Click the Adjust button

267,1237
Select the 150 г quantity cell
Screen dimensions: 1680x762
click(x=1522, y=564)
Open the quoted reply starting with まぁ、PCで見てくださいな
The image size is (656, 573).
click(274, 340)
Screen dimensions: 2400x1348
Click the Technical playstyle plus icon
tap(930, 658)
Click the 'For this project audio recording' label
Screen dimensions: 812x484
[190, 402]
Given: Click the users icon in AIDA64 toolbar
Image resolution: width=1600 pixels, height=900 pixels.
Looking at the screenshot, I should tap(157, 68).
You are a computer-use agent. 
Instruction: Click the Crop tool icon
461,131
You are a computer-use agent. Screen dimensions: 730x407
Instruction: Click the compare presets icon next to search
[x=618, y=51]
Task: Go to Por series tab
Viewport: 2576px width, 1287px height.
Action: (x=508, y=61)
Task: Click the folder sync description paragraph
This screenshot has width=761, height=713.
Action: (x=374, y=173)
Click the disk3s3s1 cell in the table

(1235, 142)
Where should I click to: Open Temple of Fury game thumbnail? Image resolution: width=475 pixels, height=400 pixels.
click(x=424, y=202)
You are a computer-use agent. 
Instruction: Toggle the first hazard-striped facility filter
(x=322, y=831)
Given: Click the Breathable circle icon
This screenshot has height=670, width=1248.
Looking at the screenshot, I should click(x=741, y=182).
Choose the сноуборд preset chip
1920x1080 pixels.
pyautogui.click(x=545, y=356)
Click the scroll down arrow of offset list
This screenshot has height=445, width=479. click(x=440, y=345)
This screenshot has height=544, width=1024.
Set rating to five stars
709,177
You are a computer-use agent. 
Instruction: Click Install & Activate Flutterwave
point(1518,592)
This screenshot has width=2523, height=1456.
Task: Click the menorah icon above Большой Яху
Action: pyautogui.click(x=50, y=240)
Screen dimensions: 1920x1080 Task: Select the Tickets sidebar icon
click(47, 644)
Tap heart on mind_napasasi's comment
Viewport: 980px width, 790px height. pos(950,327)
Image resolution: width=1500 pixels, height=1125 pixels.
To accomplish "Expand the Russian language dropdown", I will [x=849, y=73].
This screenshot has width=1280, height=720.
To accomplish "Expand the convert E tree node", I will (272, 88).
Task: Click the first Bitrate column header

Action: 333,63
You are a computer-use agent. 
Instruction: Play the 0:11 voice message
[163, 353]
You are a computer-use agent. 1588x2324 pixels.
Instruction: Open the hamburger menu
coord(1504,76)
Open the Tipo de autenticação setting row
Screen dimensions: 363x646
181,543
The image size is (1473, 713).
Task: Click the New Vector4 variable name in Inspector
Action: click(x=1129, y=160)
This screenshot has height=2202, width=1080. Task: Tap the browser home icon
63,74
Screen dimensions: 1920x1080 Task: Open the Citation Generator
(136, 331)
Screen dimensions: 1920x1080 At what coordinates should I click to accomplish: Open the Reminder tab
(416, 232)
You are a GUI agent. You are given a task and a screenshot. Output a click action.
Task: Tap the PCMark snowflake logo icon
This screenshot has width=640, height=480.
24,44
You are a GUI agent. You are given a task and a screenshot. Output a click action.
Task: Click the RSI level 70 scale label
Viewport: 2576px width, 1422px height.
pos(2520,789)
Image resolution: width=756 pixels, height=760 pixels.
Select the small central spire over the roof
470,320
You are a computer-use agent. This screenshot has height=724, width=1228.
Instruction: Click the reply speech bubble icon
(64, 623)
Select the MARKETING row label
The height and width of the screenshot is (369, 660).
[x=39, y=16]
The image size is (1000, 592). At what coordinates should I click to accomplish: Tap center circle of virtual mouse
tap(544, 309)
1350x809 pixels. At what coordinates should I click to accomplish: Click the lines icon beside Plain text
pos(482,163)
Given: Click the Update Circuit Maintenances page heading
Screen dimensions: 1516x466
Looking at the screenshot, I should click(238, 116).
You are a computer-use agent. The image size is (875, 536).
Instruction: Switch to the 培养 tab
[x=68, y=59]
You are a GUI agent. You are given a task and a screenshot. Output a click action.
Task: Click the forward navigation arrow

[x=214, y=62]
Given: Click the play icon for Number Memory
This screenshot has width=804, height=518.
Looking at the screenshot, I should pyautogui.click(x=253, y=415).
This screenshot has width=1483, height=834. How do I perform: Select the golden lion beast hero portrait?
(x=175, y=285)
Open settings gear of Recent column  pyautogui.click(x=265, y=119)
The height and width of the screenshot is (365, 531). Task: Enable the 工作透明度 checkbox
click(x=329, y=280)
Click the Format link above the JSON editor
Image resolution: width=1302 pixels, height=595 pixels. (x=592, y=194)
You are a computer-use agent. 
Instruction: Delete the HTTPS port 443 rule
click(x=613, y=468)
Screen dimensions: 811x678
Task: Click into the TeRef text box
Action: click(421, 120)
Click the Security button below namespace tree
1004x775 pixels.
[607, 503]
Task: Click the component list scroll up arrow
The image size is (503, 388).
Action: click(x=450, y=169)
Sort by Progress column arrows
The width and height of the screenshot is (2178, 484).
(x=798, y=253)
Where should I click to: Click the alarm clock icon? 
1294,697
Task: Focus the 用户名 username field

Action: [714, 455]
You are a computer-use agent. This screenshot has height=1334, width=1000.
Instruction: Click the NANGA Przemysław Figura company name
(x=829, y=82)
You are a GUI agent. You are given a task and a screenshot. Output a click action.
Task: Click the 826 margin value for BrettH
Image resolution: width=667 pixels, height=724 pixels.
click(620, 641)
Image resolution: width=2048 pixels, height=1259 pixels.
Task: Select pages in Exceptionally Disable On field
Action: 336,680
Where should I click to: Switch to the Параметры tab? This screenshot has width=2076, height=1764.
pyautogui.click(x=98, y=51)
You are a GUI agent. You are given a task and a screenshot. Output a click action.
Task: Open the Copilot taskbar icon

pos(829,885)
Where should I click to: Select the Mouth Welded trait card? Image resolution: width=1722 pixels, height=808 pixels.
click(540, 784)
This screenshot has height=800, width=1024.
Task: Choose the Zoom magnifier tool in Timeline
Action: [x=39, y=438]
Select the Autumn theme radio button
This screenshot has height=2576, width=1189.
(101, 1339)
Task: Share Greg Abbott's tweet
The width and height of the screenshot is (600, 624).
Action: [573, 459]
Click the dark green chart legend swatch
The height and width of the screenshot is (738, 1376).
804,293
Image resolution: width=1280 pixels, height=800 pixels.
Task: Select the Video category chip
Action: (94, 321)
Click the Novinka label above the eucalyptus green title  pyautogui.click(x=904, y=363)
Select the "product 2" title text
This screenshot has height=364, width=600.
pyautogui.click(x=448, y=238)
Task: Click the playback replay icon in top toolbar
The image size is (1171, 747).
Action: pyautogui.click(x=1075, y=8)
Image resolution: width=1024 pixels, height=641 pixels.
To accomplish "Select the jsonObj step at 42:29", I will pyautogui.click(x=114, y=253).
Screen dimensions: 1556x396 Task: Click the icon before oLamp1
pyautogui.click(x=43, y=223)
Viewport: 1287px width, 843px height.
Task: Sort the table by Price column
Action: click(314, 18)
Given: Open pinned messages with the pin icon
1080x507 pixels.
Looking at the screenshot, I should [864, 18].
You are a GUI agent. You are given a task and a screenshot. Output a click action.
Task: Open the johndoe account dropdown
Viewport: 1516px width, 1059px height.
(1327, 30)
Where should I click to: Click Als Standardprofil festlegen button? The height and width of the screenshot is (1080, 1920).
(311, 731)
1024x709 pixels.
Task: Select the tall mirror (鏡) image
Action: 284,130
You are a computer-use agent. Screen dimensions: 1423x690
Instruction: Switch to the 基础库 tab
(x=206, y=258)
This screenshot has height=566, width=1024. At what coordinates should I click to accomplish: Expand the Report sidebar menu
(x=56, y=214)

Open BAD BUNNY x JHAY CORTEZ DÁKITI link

WHAT IS EXPECTED
Copy every one of the rows above, character for character, with nothing changed, added, or left out.

TASK ANSWER
Click the Adjust button

267,1237
Select the 150 г quantity cell
Screen dimensions: 1680x762
click(x=1522, y=564)
Open the quoted reply starting with まぁ、PCで見てくださいな
The image size is (656, 573).
click(274, 340)
Screen dimensions: 2400x1348
Click the Technical playstyle plus icon
tap(930, 658)
Click the 'For this project audio recording' label
Screen dimensions: 812x484
[190, 402]
Given: Click the users icon in AIDA64 toolbar
Image resolution: width=1600 pixels, height=900 pixels.
Looking at the screenshot, I should tap(157, 68).
You are a computer-use agent. 
Instruction: Click the Crop tool icon
461,131
You are a computer-use agent. Screen dimensions: 730x407
Instruction: Click the compare presets icon next to search
[x=618, y=51]
Task: Go to Por series tab
Viewport: 2576px width, 1287px height.
Action: (x=508, y=61)
Task: Click the folder sync description paragraph
This screenshot has width=761, height=713.
Action: (x=374, y=173)
Click the disk3s3s1 cell in the table

(1235, 142)
Where should I click to: Open Temple of Fury game thumbnail? Image resolution: width=475 pixels, height=400 pixels.
click(x=424, y=202)
You are a computer-use agent. 
Instruction: Toggle the first hazard-striped facility filter
(x=322, y=831)
Given: Click the Breathable circle icon
This screenshot has height=670, width=1248.
Looking at the screenshot, I should click(x=741, y=182).
Choose the сноуборд preset chip
1920x1080 pixels.
pyautogui.click(x=545, y=356)
Click the scroll down arrow of offset list
This screenshot has height=445, width=479. click(x=440, y=345)
This screenshot has height=544, width=1024.
Set rating to five stars
709,177
You are a computer-use agent. 
Instruction: Click Install & Activate Flutterwave
point(1518,592)
This screenshot has width=2523, height=1456.
Task: Click the menorah icon above Большой Яху
Action: pyautogui.click(x=50, y=240)
Screen dimensions: 1920x1080 Task: Select the Tickets sidebar icon
click(47, 644)
Tap heart on mind_napasasi's comment
Viewport: 980px width, 790px height. pos(950,327)
Image resolution: width=1500 pixels, height=1125 pixels.
To accomplish "Expand the Russian language dropdown", I will [x=849, y=73].
This screenshot has width=1280, height=720.
To accomplish "Expand the convert E tree node", I will (272, 88).
Task: Click the first Bitrate column header

Action: 333,63
You are a computer-use agent. 
Instruction: Play the 0:11 voice message
[163, 353]
You are a computer-use agent. 1588x2324 pixels.
Instruction: Open the hamburger menu
coord(1504,76)
Open the Tipo de autenticação setting row
Screen dimensions: 363x646
181,543
The image size is (1473, 713).
Task: Click the New Vector4 variable name in Inspector
Action: click(x=1129, y=160)
This screenshot has height=2202, width=1080. Task: Tap the browser home icon
63,74
Screen dimensions: 1920x1080 Task: Open the Citation Generator
(136, 331)
Screen dimensions: 1920x1080 At what coordinates should I click to accomplish: Open the Reminder tab
(416, 232)
You are a GUI agent. You are given a task and a screenshot. Output a click action.
Task: Tap the PCMark snowflake logo icon
This screenshot has width=640, height=480.
24,44
You are a GUI agent. You are given a task and a screenshot. Output a click action.
Task: Click the RSI level 70 scale label
Viewport: 2576px width, 1422px height.
pos(2520,789)
Image resolution: width=756 pixels, height=760 pixels.
Select the small central spire over the roof
470,320
You are a computer-use agent. This screenshot has height=724, width=1228.
Instruction: Click the reply speech bubble icon
(64, 623)
Select the MARKETING row label
The height and width of the screenshot is (369, 660).
[x=39, y=16]
The image size is (1000, 592). At what coordinates should I click to accomplish: Tap center circle of virtual mouse
tap(544, 309)
1350x809 pixels. At what coordinates should I click to accomplish: Click the lines icon beside Plain text
pos(482,163)
Given: Click the Update Circuit Maintenances page heading
Screen dimensions: 1516x466
Looking at the screenshot, I should click(238, 116).
You are a computer-use agent. The image size is (875, 536).
Instruction: Switch to the 培养 tab
[x=68, y=59]
You are a GUI agent. You are given a task and a screenshot. Output a click action.
Task: Click the forward navigation arrow

[x=214, y=62]
Given: Click the play icon for Number Memory
This screenshot has width=804, height=518.
Looking at the screenshot, I should pyautogui.click(x=253, y=415).
This screenshot has width=1483, height=834. How do I perform: Select the golden lion beast hero portrait?
(x=175, y=285)
Open settings gear of Recent column  pyautogui.click(x=265, y=119)
The height and width of the screenshot is (365, 531). Task: Enable the 工作透明度 checkbox
click(x=329, y=280)
Click the Format link above the JSON editor
Image resolution: width=1302 pixels, height=595 pixels. (x=592, y=194)
You are a computer-use agent. 
Instruction: Delete the HTTPS port 443 rule
click(x=613, y=468)
Screen dimensions: 811x678
Task: Click into the TeRef text box
Action: click(421, 120)
Click the Security button below namespace tree
1004x775 pixels.
[607, 503]
Task: Click the component list scroll up arrow
The image size is (503, 388).
Action: click(x=450, y=169)
Sort by Progress column arrows
The width and height of the screenshot is (2178, 484).
(x=798, y=253)
Where should I click to: Click the alarm clock icon? 
1294,697
Task: Focus the 用户名 username field

Action: [714, 455]
You are a computer-use agent. This screenshot has height=1334, width=1000.
Instruction: Click the NANGA Przemysław Figura company name
(x=829, y=82)
You are a GUI agent. You are given a task and a screenshot. Output a click action.
Task: Click the 826 margin value for BrettH
Image resolution: width=667 pixels, height=724 pixels.
click(620, 641)
Image resolution: width=2048 pixels, height=1259 pixels.
Task: Select pages in Exceptionally Disable On field
Action: 336,680
Where should I click to: Switch to the Параметры tab? This screenshot has width=2076, height=1764.
pyautogui.click(x=98, y=51)
You are a GUI agent. You are given a task and a screenshot. Output a click action.
Task: Open the Copilot taskbar icon

pos(829,885)
Where should I click to: Select the Mouth Welded trait card? Image resolution: width=1722 pixels, height=808 pixels.
click(540, 784)
This screenshot has height=800, width=1024.
Task: Choose the Zoom magnifier tool in Timeline
Action: [x=39, y=438]
Select the Autumn theme radio button
This screenshot has height=2576, width=1189.
(101, 1339)
Task: Share Greg Abbott's tweet
The width and height of the screenshot is (600, 624).
Action: [573, 459]
Click the dark green chart legend swatch
The height and width of the screenshot is (738, 1376).
804,293
Image resolution: width=1280 pixels, height=800 pixels.
Task: Select the Video category chip
Action: (94, 321)
Click the Novinka label above the eucalyptus green title  pyautogui.click(x=904, y=363)
Select the "product 2" title text
This screenshot has height=364, width=600.
pyautogui.click(x=448, y=238)
Task: Click the playback replay icon in top toolbar
The image size is (1171, 747).
Action: pyautogui.click(x=1075, y=8)
Image resolution: width=1024 pixels, height=641 pixels.
To accomplish "Select the jsonObj step at 42:29", I will pyautogui.click(x=114, y=253).
Screen dimensions: 1556x396 Task: Click the icon before oLamp1
pyautogui.click(x=43, y=223)
Viewport: 1287px width, 843px height.
Task: Sort the table by Price column
Action: click(314, 18)
Given: Open pinned messages with the pin icon
1080x507 pixels.
Looking at the screenshot, I should [864, 18].
You are a GUI agent. You are given a task and a screenshot. Output a click action.
Task: Open the johndoe account dropdown
Viewport: 1516px width, 1059px height.
(1327, 30)
Where should I click to: Click Als Standardprofil festlegen button? The height and width of the screenshot is (1080, 1920).
(311, 731)
1024x709 pixels.
Task: Select the tall mirror (鏡) image
Action: 284,130
You are a computer-use agent. Screen dimensions: 1423x690
Instruction: Switch to the 基础库 tab
(x=206, y=258)
This screenshot has height=566, width=1024. At what coordinates should I click to accomplish: Expand the Report sidebar menu
(x=56, y=214)

Open BAD BUNNY x JHAY CORTEZ DÁKITI link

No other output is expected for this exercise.